Where Next for the Next-Gen Course (and Software Carpentry)?
This post originally appeared on the Software Carpentry website.
Titus Brown's next-generation sequencing course has been a great success: so great, in fact, that he's overwhelmed with applications for this year's run. That has made him think aloud (or rather, ablog) about where to take the course next. His options include:
- Maintain the status quo (but the effort/reward ratio for him isn't sustainable).
- Run it for pay (which would put it out of reach for most learners).
- Flip the course, using videos for training and live sessions for tutorials (see below for discussion).
- Franchise, i.e., train other people to deliver the course wherever they are (see below as well).

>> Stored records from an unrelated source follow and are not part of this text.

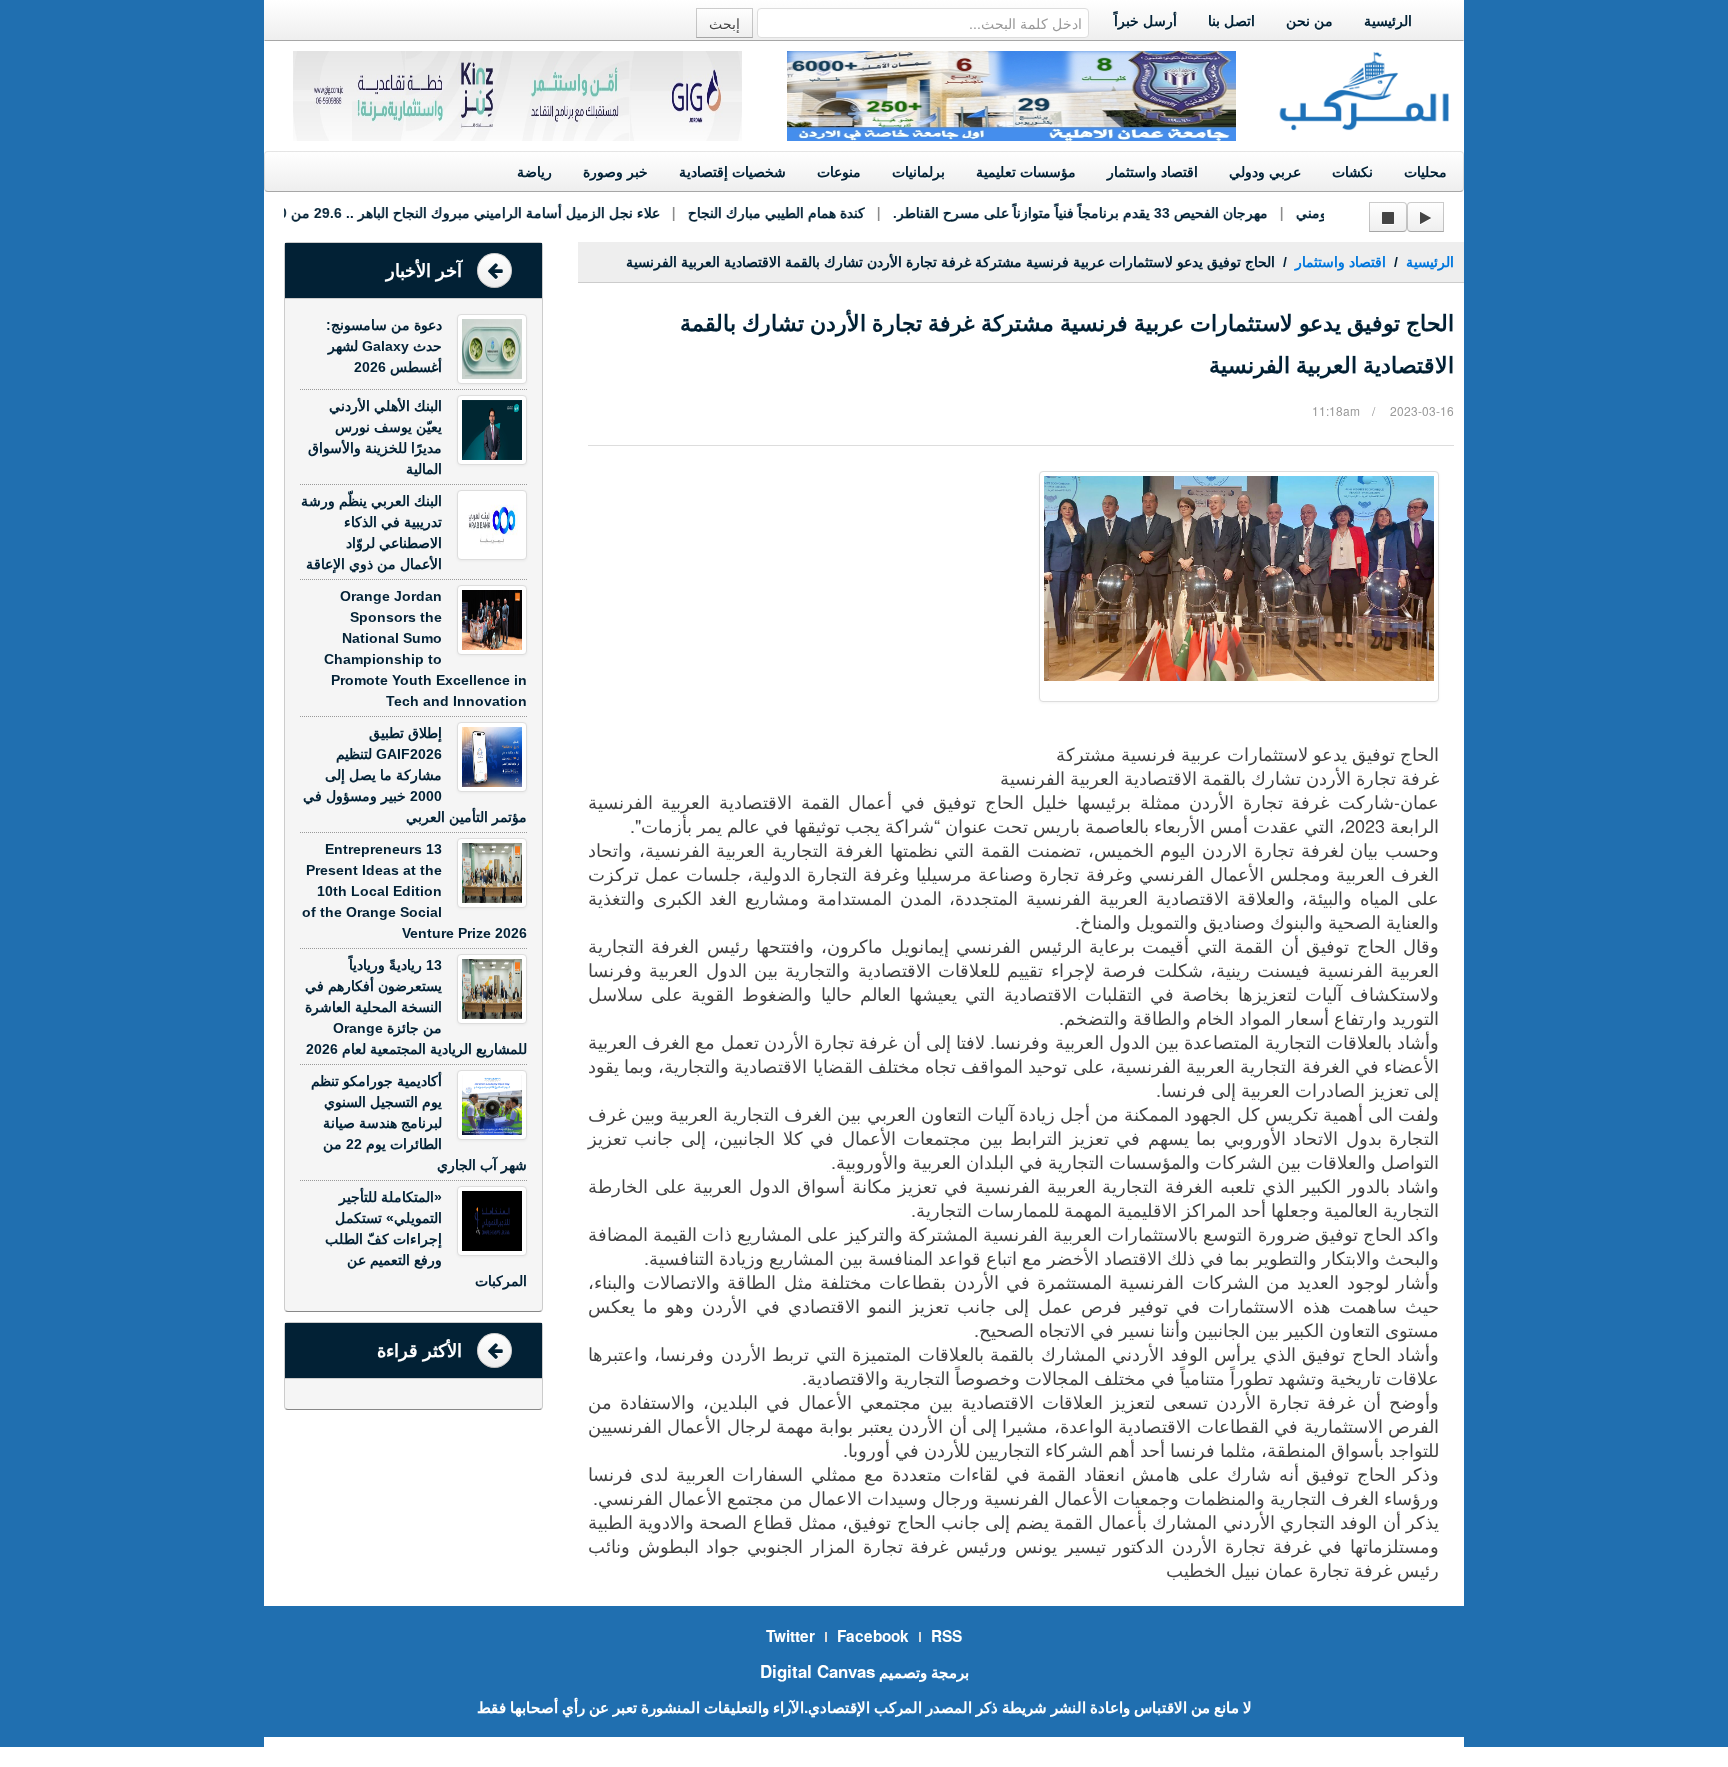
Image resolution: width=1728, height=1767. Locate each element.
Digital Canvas (817, 1671)
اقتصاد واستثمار (1152, 172)
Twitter (790, 1636)
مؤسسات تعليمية (1026, 172)
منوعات (839, 172)
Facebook (873, 1636)
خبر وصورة (615, 172)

- Merge with Software Carpentry.
I'm all in favor of the last option: I would really like to see Software Carpentry become a hub through which other people offer, find, and/or run "software for scientists" training (both live and online). In practice, this would mean:
- We handle advertising, signup, and other administrative and technical tasks (like getting web conferencing to work—why is this still so hard in the 21st Century?).
- We match instructors with groups of learners.

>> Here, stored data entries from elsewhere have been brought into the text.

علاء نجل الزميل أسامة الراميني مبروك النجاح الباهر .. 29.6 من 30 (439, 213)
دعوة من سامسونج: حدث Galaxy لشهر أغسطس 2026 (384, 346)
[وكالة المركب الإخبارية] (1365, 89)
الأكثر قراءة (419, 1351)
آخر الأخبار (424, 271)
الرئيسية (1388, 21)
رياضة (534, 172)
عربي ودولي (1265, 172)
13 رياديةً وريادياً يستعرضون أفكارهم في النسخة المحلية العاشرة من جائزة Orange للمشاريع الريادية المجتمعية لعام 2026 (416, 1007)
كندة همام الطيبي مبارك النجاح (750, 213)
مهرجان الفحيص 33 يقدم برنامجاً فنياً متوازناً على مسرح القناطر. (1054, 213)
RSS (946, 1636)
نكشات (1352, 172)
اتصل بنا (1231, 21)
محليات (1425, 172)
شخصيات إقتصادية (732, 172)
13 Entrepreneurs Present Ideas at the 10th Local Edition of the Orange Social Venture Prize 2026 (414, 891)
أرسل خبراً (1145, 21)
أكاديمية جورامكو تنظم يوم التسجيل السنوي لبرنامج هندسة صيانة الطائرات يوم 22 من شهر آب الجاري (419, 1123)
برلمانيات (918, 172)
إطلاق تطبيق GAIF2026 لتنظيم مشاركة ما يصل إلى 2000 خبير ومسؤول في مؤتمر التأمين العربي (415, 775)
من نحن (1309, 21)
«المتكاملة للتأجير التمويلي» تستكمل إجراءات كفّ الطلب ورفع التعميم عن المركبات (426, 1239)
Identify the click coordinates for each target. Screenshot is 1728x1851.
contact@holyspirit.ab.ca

- We help train new instructors by pairing them with people who've already taught material before they have to fly solo. (We're doing this right now, and we'll know in six months how well it works.)
- We coordinate assessment, both so that we can improve what we're doing, and so that we can show potential funders what impact we're having.

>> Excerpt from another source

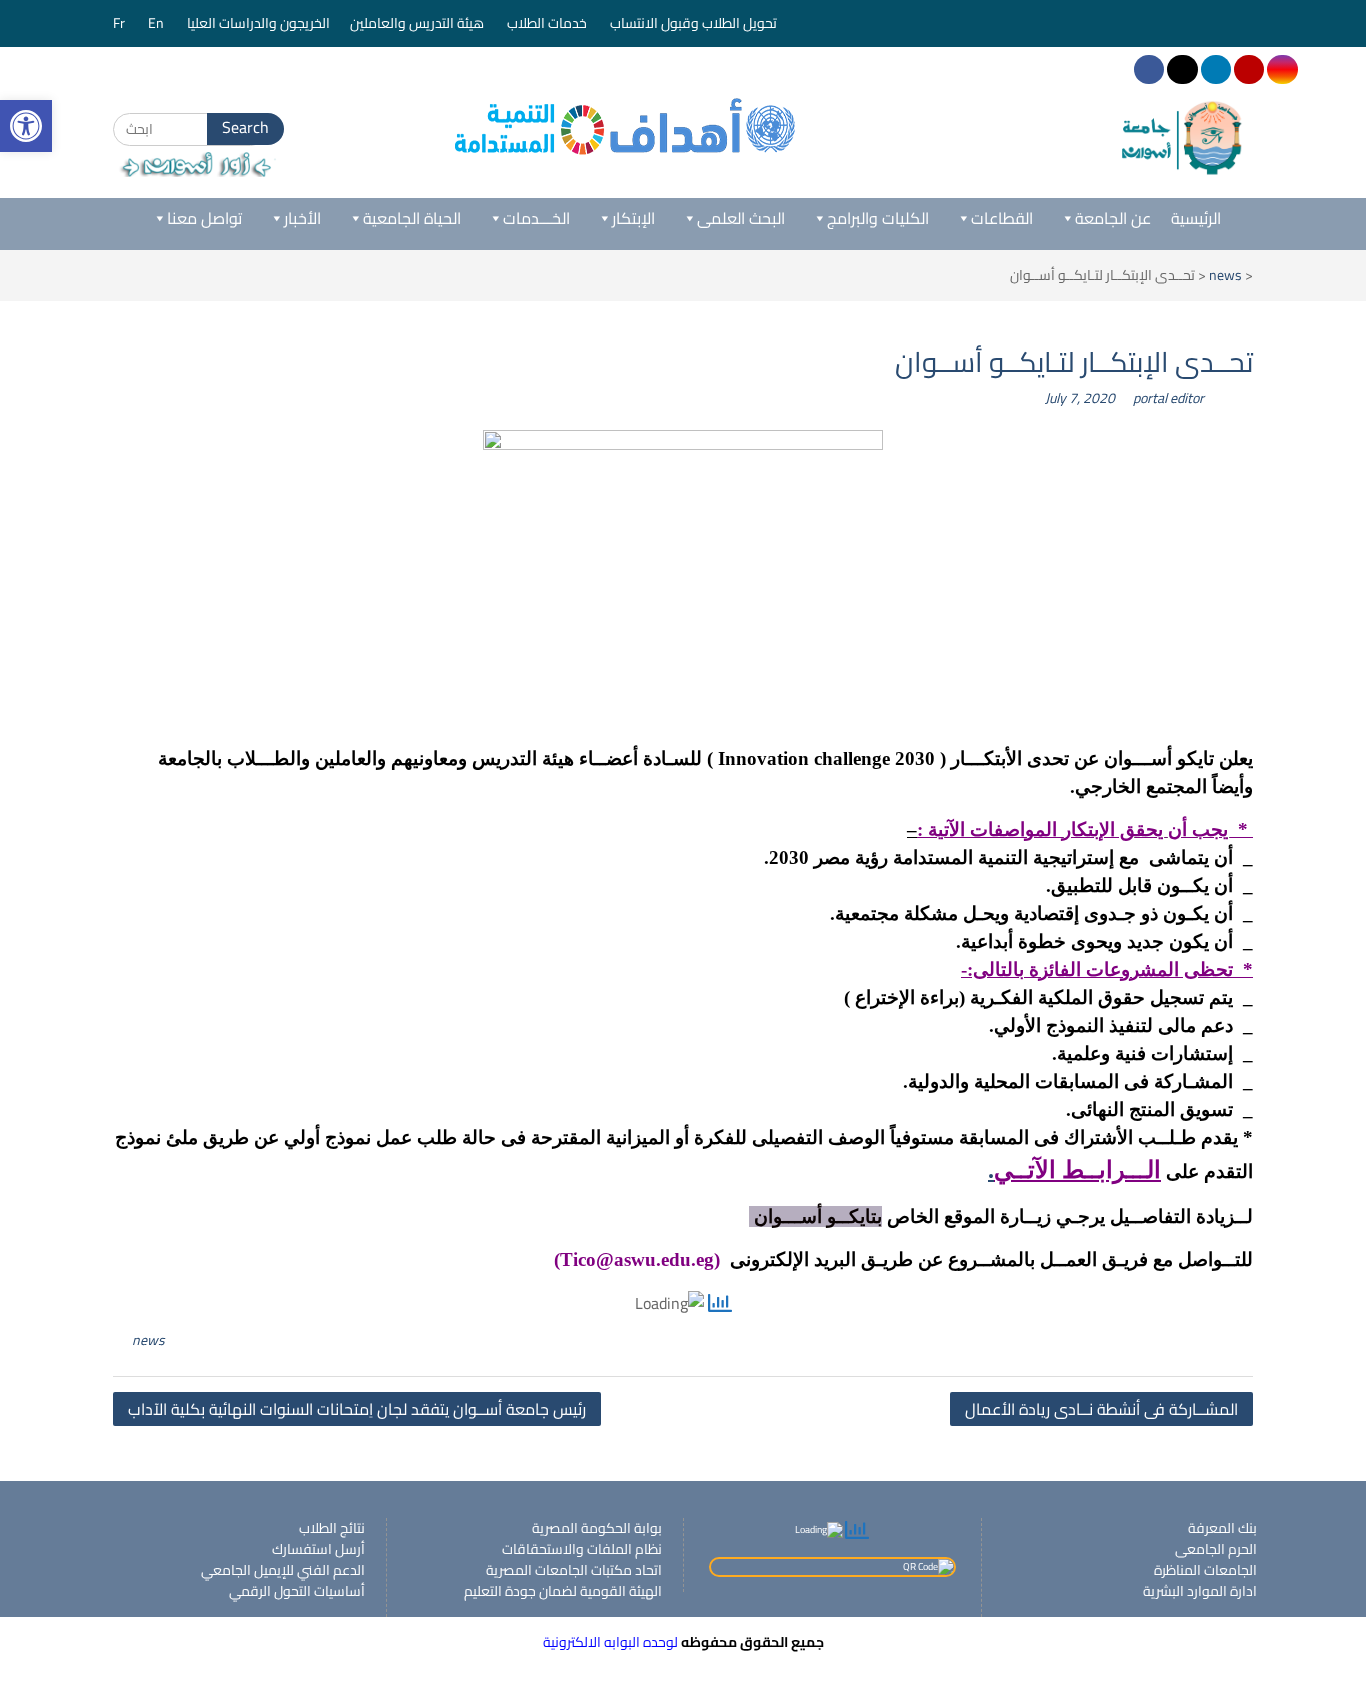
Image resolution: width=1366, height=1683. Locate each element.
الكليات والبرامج (878, 218)
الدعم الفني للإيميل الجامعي (283, 1570)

What do you think? Are you teaching something that we could fold into a larger effort? Would you be interested in helping to teach if we were handling the organizational details, and it was a chance to learn content and method from a more experienced instructor?
And most importantly (at least for me, right now), do you have any thoughts about how we could better organize the collaborative elements of this? As many people have found in the past (and are now rediscovering), canned notes and recorded lectures are a lot less effective than peer-to-peer learning, which is inherently social. I think our experiments running online tutorials using desktop sharing work as well as they do because learners can hear and respond to each other's questions: instead of being one-to-many, it's many-to-many (albeit with a long tail distribution—I admit I do most of the talking). What if anything could we do to make more of that happen? What have you actually used that worked well?